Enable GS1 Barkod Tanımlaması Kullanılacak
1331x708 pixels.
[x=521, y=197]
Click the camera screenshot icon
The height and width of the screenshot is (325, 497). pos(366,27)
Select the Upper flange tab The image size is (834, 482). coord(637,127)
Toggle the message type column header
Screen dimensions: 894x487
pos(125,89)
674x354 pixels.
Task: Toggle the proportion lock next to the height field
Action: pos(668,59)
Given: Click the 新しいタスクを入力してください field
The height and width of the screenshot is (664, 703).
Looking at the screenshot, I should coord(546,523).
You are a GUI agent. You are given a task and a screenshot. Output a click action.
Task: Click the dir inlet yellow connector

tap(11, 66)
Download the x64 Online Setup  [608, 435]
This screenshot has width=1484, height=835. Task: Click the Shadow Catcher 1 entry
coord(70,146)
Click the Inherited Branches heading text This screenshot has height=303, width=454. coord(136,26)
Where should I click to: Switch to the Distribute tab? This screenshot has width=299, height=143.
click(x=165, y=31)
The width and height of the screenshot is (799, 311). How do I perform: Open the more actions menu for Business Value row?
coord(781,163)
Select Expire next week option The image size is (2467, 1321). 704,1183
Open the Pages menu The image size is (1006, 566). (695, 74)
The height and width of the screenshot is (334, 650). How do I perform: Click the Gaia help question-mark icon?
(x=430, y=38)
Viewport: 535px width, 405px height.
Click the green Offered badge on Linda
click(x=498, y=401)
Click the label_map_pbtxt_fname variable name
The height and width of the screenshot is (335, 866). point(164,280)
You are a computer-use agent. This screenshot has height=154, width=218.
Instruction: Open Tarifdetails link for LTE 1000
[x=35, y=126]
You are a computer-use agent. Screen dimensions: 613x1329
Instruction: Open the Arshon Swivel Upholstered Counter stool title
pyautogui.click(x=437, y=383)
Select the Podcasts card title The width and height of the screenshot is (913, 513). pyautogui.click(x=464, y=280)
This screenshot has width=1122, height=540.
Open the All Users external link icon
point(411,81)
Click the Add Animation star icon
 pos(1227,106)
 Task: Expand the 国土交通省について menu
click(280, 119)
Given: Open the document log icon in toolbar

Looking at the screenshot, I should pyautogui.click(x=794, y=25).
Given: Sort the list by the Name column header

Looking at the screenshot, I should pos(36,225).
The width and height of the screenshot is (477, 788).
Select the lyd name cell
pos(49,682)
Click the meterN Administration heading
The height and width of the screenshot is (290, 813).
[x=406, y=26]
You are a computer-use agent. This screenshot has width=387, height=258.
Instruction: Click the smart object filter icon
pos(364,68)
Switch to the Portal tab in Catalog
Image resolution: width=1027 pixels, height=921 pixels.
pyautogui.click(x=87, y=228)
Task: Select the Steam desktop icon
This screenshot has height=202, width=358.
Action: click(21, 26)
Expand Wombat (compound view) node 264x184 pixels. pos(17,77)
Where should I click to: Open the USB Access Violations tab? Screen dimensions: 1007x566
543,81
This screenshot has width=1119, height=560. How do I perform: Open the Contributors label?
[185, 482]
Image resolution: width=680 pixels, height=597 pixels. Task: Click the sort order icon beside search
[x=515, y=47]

# # #

**Exercise instructions:**
Show every line from the entries above in which the word "agent" appears.

**Written solution:**
You are a GUI agent. You are given a task and a screenshot. Output a click action.
You are a computer-use agent. This screenshot has height=154, width=218.
You are a computer-use agent. Screen dimensions: 613x1329
You are a computer-use agent. This screenshot has width=387, height=258.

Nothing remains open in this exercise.